Now, Mr. Shanker is gone. And while AFT officials said last week that they will carry on in the same vein, his death Feb. 22 marks the end of an era for the 907,000-member union.

During his two decades at the helm, Mr. Shanker gained credibility with both the union leadership and its rank and file that allowed him to take quick, bold stands on issues. As his own thinking evolved, he shaped and remolded the union. It became a forceful crusader for collective bargaining for teachers, then emerged as a staunch advocate for changes to strengthen and preserve public education itself.

‘Strong Organization’

Clearly, the union’s next president won’t have the latitude to speak out that Mr. Shanker enjoyed by dint of his long tenure and stature, most observers said last week. And almost certainly, the AFT will see more turnover of its presidents in the future.

For the next few months, Edward J. McElroy, the secretary-treasurer, will run the organization. In May, the 38-member executive council of union vice presidents will meet and elect a new president from its ranks to serve out the remainder of Mr. Shanker’s term, which expires in July 1998.

“Nobody will ever fill his shoes, but this is a very strong organization. He left it that way,” Mr. McElroy said. “We have a lot of, in my view, very competent people on the executive council. We’ll be fine--but we’ll miss him terribly.”

Merger Question

One big question facing the union is the possibility of merging with the larger and traditionally more bureaucratic National Education Association. Another round of talks with the NEA’s negotiating team is scheduled for next month, Mr. McElroy said.

Keith B. Geiger, who stepped down last year as president of the NEA, said he thought Mr. Shanker’s death would not affect the pace or substance of the talks, which have occurred on and off for the past 3« years. But other observers suggested it could help speed up the process because some NEA members had objected to Mr. Shanker’s ideas and dominant voice in teacher unionism.

“There was always the gossip that it would never happen as long as Al was alive,” said Helen Bernstein, a former president of United Teachers of Los Angeles, which is affiliated with both major national unions. “I’m not so sure his actual physical presence was not a hindrance.”

* _Data supplied_:
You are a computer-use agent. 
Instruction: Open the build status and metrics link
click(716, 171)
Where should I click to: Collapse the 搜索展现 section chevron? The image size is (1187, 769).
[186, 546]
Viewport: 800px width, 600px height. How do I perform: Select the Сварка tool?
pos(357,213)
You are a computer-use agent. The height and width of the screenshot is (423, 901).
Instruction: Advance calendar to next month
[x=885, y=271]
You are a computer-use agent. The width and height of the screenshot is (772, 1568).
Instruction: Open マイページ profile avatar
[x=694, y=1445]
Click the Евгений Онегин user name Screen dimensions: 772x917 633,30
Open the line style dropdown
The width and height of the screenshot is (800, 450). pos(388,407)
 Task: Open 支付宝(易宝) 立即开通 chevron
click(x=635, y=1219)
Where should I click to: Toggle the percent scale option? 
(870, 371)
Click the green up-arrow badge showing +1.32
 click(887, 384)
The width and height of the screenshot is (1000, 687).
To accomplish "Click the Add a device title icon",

* _Objectives_:
**A)** List every person named in the AFT article.
**B)** According to the AFT article, when does the remainder of Mr. Shanker's term expire?

* _Exercise answers_:
**A)**
Mr. Shanker (Al)
Edward J. McElroy
Keith B. Geiger
Helen Bernstein

**B)** July 1998